# PAGE EXCERPT
- - - - -

Jennifer Clark is Professor and Head of the City and Regional Planning Section at the Knowlton School of Architecture in the College of Engineering at The Ohio State University. She specializes in urban and regional economic development planning. She is the Deputy Editor-in-Chief of Regional Studies and a Fellow of the American Association of Geographers (AAG) and the Regional Studies Association (RSA). Her new book, Uneven Innovation: The Work of Smart Cities, will be released in February 2020 from Columbia University Press. You can find her on Twitter at @jclark_crp.
An emerging critique of the technology sector is that it promotes inequalities rather than mitigates them. Exposés about Silicon Valley’s discriminatory human resources practices are outnumbered only by stories of predatory business practices. In my new book, Uneven Innovation, I note that economic geographers have long argued that firm strategies reflect the context from which the firms themselves emerged. So, as technology firms turn their attention to cities, it should be understood that they are likely to employ the approaches and practices they know from the past rather than adapt to the ethics and standards of the public sector or the norms and established practices of individual communities.
The smart cities project has mapped out a path toward implementation by effectively capturing the conversation and working around the history of technocratic approaches to urban policy and planning. The question now is what form that implementation will take, not whether this new urban technology project will move forward. In other words, the question is whether the smart cities objects, systems, and platforms, and the data that are derived from and empowers them, will be owned and governed by private companies or by cities themselves.
My research on smart cities led me to question several assumptions behind the urban innovation project—both what it means for cities and what it does to them. The result is an alternative framework for thinking about smart cities as an economic development project with implications for labor and work, participation and engagement, infrastructure and real estate investment, interjurisdictional cooperation and competition, and the relationship between public and private interests. This framework is captured in five key premises about how, under the novelty of the smart cities project, we must ask the same core questions about the private development of public assets; namely, cities.

- - - - -

# EXTRACTED ENTRIES
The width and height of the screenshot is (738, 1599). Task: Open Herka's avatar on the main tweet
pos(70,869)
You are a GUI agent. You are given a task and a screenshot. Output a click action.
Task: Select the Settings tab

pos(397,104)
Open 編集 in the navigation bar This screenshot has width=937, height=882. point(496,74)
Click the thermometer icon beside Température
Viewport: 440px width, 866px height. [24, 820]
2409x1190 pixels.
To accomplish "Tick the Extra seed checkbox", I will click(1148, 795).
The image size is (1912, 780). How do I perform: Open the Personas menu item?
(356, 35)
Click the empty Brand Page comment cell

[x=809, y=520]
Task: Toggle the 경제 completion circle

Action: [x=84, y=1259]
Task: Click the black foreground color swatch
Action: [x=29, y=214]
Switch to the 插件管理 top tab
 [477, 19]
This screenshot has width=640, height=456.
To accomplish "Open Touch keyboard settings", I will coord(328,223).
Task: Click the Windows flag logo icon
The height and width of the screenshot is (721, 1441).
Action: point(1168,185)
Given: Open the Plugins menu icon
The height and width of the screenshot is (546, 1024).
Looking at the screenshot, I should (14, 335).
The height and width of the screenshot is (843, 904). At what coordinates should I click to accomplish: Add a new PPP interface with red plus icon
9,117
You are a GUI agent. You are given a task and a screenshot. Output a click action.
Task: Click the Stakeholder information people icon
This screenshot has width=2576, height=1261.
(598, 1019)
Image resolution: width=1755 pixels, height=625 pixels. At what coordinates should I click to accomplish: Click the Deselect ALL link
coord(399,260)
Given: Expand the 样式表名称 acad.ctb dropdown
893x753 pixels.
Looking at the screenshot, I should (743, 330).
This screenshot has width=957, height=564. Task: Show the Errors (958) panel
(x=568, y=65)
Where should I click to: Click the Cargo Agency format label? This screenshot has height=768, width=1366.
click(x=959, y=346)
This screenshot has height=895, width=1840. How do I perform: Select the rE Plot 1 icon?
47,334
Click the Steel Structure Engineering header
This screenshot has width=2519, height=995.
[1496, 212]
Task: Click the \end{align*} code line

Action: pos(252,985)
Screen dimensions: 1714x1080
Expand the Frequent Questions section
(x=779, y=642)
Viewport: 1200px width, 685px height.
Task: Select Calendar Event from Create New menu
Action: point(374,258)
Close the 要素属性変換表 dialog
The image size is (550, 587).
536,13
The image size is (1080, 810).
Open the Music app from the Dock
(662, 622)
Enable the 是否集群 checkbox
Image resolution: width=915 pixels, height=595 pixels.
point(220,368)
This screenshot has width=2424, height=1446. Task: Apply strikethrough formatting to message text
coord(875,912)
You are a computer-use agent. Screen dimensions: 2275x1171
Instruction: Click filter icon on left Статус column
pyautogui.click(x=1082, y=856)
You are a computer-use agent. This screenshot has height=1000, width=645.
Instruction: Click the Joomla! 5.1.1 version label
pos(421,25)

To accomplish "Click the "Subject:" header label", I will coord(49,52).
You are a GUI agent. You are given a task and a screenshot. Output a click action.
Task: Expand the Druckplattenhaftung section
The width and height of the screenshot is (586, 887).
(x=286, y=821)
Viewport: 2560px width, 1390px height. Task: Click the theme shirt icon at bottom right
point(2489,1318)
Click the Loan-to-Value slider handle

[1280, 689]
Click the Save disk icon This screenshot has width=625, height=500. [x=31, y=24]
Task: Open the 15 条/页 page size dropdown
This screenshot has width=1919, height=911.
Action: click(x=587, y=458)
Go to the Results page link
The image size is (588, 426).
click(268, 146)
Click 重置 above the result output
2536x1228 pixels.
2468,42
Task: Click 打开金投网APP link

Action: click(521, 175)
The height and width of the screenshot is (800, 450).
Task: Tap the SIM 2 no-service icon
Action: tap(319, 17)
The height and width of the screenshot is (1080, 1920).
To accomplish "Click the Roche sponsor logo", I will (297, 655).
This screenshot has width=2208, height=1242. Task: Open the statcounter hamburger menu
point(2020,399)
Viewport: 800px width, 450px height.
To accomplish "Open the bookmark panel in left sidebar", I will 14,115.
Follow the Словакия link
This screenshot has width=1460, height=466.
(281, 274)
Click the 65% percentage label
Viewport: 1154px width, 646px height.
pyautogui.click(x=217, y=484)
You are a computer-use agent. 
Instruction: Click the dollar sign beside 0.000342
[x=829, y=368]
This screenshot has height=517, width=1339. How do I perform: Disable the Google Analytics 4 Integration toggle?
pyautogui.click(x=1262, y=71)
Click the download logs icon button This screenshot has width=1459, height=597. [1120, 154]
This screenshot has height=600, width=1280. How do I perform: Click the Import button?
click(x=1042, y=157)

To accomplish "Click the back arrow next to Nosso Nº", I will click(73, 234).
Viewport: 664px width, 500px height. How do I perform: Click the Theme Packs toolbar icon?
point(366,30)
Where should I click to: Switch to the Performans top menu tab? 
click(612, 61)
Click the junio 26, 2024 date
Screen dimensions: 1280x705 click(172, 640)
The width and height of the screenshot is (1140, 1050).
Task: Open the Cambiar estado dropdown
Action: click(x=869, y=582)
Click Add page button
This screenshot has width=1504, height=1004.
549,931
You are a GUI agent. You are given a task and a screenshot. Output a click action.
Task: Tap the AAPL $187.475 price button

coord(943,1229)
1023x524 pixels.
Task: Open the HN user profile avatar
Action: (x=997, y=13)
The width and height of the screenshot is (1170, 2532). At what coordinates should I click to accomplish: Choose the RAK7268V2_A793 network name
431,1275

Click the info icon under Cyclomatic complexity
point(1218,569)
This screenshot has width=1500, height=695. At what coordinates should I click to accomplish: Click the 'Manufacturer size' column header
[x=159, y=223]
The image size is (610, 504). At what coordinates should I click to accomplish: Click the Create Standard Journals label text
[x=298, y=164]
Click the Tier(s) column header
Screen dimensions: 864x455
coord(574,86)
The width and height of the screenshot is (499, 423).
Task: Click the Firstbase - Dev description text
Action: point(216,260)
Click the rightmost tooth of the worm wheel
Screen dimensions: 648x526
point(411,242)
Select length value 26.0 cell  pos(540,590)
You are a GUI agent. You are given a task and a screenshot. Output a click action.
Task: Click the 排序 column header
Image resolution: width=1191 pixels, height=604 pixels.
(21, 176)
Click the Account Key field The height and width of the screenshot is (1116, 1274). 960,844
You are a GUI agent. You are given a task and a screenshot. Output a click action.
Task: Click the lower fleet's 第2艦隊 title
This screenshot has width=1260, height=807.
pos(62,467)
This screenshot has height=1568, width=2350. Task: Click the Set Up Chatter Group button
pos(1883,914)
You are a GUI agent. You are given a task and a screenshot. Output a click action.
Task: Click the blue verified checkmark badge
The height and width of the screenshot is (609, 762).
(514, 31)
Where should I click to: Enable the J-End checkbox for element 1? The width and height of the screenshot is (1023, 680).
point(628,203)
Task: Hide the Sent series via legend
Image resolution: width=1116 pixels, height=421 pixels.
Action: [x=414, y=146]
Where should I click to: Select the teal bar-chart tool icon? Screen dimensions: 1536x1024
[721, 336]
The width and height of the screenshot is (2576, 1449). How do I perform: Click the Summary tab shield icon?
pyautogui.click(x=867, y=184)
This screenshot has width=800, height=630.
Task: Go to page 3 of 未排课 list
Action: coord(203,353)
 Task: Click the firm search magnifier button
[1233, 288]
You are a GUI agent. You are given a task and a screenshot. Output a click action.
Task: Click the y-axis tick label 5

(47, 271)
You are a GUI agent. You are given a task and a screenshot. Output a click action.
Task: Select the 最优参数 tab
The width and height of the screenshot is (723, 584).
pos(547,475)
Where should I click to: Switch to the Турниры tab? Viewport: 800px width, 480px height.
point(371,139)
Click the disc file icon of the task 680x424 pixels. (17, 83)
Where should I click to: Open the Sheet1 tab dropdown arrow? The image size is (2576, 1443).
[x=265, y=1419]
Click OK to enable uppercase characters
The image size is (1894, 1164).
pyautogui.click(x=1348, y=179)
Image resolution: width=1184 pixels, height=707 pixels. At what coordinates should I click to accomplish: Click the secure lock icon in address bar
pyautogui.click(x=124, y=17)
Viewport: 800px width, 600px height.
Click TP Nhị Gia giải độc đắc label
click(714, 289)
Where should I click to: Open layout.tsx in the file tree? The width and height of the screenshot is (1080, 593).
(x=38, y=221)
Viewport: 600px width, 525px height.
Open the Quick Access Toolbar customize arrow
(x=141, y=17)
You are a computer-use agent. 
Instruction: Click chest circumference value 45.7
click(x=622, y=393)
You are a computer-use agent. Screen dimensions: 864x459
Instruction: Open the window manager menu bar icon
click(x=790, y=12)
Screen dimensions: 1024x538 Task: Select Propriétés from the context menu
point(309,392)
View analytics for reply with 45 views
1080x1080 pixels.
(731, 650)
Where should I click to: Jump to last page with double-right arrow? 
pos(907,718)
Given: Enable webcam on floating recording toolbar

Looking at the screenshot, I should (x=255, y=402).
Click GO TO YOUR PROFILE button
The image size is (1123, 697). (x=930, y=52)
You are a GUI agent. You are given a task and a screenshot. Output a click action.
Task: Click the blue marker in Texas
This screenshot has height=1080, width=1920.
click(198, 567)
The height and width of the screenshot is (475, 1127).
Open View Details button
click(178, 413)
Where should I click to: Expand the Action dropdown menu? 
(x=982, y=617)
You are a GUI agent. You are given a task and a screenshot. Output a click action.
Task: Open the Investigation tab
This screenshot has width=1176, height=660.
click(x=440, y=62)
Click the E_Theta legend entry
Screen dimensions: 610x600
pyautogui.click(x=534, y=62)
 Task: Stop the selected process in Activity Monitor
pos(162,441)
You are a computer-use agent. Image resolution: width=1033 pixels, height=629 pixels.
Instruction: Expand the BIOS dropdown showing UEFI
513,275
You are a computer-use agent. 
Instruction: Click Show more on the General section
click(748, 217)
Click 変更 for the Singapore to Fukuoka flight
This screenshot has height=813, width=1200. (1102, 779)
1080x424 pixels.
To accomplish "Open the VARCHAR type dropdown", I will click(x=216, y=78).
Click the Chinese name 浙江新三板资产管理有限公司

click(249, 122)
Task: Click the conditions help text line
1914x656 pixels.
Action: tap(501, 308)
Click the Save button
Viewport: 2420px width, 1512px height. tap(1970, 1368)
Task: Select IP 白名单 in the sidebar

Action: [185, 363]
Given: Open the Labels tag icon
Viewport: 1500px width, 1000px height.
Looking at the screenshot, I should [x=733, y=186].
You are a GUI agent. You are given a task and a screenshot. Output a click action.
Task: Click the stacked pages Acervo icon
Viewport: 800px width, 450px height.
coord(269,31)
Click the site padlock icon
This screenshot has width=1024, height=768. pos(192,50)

- - - - -

# WHAT YOU WILL DO
1. According to the smart cities essay, when and from which publisher is Uneven Innovation being released?
2. Carry the smart cities essay forward with the next few paragraphs, beginning right after its final sentence.

# OUTPUTS
1. February 2020, from Columbia University Press.

2.
Figure 1. The cover of Jennifer Clark’s new book, Uneven Innovation: The Work of Smart Cities
The first premise of the book is that uneven innovation is both where we’ve been and where we are going; this is not a new path. The second premise is that the tech sector needs the city as a source of subsidy and risk reduction; it exploits uneven innovation and maintains it. Third, the smart cities project is enabled through “fast policy,” a combination of devolution and policy mobilities which circumvents traditional models of policy transfer (Peck and Theodore 2015). The fourth premise underscores the subtitle of the book: work. The smart cities project exacerbates and amplifies precarious work, embedding labor flexibility in the production and operations of the built environment. And finally, the fifth premise of the book is that the data is the product of the smart cities project and the revenue model remains under construction.
In reality, there are many possible paths toward the promise of smart cities, and some of them align with community economic development practice and public participation. However, other paths replicate a pattern of development and redevelopment reminiscent of those practices that brought about the backlash against urban renewal in the first place. That is, projects that are too big, too fast, and too uneven and that give far too little thought to the existing built environment and the people who live in it and, simultaneously, too much consideration for the so-called revenue potential of places and what can be extracted from them.
In Uneven Innovation I pose the question of whether it is possible to construct a smart cities project that stops reproducing uneven development patterns through technology solutions. “Uneven innovation” describes a manifestation of an old problem: the sexist city, the racist city, the classist city, the city of unequal opportunities and unequal outcomes. That said, there are two further points to be made. First, cities themselves are not the problem, and, second, cities may be the solution. Once the technology sector determined that cities were their preferred space of innovation, production, and consumption, cities gained the ability to manage and (to some extent) determine the smart cities project. Through the regulation of citizen rights to data, investments in the internal capacity within cities, the undertaking of strategic planning and policy analysis and evaluation, and the expansion of participatory planning, cities have an opportunity to shape rather than simply accept the smart cities project.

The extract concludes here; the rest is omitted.